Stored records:
◆ ◆ ◆ ◆ ◆ ◆ ◆
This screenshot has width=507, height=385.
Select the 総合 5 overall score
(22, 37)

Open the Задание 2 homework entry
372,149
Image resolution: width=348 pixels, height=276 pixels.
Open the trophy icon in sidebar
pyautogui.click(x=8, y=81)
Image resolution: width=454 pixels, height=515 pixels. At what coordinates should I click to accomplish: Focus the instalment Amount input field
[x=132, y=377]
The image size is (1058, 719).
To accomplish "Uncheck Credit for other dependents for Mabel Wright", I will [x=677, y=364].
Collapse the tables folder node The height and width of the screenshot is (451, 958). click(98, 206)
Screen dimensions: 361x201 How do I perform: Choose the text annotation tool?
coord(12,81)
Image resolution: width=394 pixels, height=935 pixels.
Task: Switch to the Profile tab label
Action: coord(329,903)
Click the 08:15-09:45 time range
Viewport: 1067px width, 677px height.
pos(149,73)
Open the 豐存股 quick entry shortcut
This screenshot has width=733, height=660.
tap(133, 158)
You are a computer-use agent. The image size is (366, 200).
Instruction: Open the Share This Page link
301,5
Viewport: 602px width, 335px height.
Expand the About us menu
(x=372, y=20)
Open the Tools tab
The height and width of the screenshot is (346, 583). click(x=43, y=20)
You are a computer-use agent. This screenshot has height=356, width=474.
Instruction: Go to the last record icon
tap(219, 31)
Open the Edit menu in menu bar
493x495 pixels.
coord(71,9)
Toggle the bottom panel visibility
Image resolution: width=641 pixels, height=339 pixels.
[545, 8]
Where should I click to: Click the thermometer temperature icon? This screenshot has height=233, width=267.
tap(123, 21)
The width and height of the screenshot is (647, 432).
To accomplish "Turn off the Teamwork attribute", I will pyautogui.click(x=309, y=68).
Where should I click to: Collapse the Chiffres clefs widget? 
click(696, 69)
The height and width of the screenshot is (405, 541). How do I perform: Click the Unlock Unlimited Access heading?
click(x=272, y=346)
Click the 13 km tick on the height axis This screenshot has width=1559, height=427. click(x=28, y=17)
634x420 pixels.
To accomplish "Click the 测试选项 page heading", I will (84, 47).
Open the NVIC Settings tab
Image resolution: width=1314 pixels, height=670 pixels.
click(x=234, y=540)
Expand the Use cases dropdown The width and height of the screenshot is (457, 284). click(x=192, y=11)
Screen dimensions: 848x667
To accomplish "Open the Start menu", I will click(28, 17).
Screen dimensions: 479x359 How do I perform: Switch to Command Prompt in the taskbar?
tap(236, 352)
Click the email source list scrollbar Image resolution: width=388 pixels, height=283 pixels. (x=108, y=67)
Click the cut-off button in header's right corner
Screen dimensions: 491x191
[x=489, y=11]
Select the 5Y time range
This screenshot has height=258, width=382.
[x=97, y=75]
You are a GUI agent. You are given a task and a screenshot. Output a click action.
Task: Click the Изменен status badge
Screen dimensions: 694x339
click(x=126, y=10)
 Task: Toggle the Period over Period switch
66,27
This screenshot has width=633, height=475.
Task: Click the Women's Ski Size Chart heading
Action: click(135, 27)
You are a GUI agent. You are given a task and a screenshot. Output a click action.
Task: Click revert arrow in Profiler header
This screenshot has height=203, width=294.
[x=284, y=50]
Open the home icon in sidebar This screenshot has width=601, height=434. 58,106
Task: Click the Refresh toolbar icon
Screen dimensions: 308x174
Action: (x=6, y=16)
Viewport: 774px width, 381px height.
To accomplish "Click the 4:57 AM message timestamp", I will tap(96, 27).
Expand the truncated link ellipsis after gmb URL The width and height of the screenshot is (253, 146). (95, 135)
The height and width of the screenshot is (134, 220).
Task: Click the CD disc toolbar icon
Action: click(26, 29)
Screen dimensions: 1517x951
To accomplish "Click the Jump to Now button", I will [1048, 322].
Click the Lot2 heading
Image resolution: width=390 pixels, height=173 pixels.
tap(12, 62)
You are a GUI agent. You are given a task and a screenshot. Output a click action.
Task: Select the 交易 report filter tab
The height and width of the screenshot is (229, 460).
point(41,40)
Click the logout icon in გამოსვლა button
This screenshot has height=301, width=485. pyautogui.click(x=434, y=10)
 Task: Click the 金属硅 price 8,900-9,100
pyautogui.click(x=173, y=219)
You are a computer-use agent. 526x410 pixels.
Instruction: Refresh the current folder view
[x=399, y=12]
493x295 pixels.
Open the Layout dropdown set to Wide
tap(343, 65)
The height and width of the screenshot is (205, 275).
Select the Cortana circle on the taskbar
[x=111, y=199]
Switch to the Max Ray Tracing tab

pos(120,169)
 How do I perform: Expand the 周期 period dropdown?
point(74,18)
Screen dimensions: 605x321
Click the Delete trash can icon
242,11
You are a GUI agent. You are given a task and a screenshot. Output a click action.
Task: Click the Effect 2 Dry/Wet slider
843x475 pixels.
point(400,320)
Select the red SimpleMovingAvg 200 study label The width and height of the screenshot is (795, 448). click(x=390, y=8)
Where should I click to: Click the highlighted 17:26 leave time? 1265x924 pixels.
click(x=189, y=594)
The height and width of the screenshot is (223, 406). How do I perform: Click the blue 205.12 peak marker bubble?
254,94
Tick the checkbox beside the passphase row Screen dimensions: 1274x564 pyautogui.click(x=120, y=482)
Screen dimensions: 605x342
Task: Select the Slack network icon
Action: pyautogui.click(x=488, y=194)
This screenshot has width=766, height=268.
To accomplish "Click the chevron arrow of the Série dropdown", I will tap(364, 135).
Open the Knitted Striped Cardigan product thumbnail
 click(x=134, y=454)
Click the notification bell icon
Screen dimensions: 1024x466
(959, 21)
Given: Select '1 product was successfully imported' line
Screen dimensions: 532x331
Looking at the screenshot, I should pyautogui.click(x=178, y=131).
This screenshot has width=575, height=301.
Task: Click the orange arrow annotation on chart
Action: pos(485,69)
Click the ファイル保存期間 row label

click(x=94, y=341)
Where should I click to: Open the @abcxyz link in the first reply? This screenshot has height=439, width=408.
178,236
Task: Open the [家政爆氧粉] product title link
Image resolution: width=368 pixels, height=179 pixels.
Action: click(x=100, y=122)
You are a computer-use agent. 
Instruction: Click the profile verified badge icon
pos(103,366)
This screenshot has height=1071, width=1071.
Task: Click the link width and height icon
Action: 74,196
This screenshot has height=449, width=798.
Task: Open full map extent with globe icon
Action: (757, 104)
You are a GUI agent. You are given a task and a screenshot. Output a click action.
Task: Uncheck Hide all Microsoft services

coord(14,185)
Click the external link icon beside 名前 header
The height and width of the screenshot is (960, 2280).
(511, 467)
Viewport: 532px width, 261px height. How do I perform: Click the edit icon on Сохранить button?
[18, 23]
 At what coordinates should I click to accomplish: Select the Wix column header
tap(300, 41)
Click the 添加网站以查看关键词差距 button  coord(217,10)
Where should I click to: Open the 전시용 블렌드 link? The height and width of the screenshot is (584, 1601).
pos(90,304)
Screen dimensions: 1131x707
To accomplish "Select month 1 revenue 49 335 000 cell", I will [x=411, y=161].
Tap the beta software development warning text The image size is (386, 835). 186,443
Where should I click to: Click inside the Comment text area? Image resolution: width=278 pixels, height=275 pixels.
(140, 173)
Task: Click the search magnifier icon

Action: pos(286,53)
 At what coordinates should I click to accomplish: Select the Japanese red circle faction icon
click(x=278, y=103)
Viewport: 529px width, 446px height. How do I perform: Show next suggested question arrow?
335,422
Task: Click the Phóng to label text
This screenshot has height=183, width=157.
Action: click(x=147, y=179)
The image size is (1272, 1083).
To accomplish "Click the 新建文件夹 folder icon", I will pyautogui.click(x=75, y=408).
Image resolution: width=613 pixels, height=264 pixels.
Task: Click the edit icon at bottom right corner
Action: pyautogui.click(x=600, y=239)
◆ ◆ ◆ ◆ ◆ ◆ ◆
REQUIREMENT:
Copy the lines above exactly, beginning at the line that has "Where should I click to: Open the @abcxyz" and stopping after the line that has "The image size is (1272, 1083).", and omit the rest.

EXERCISE OUTPUT:
Where should I click to: Open the @abcxyz link in the first reply? This screenshot has height=439, width=408.
178,236
Task: Open the [家政爆氧粉] product title link
Image resolution: width=368 pixels, height=179 pixels.
Action: click(x=100, y=122)
You are a computer-use agent. 
Instruction: Click the profile verified badge icon
pos(103,366)
This screenshot has height=1071, width=1071.
Task: Click the link width and height icon
Action: 74,196
This screenshot has height=449, width=798.
Task: Open full map extent with globe icon
Action: (757, 104)
You are a GUI agent. You are given a task and a screenshot. Output a click action.
Task: Uncheck Hide all Microsoft services

coord(14,185)
Click the external link icon beside 名前 header
The height and width of the screenshot is (960, 2280).
(511, 467)
Viewport: 532px width, 261px height. How do I perform: Click the edit icon on Сохранить button?
[18, 23]
 At what coordinates should I click to accomplish: Select the Wix column header
tap(300, 41)
Click the 添加网站以查看关键词差距 button  coord(217,10)
Where should I click to: Open the 전시용 블렌드 link? The height and width of the screenshot is (584, 1601).
pos(90,304)
Screen dimensions: 1131x707
To accomplish "Select month 1 revenue 49 335 000 cell", I will [x=411, y=161].
Tap the beta software development warning text The image size is (386, 835). 186,443
Where should I click to: Click inside the Comment text area? Image resolution: width=278 pixels, height=275 pixels.
(140, 173)
Task: Click the search magnifier icon

Action: pos(286,53)
 At what coordinates should I click to accomplish: Select the Japanese red circle faction icon
click(x=278, y=103)
Viewport: 529px width, 446px height. How do I perform: Show next suggested question arrow?
335,422
Task: Click the Phóng to label text
This screenshot has height=183, width=157.
Action: click(x=147, y=179)
The image size is (1272, 1083).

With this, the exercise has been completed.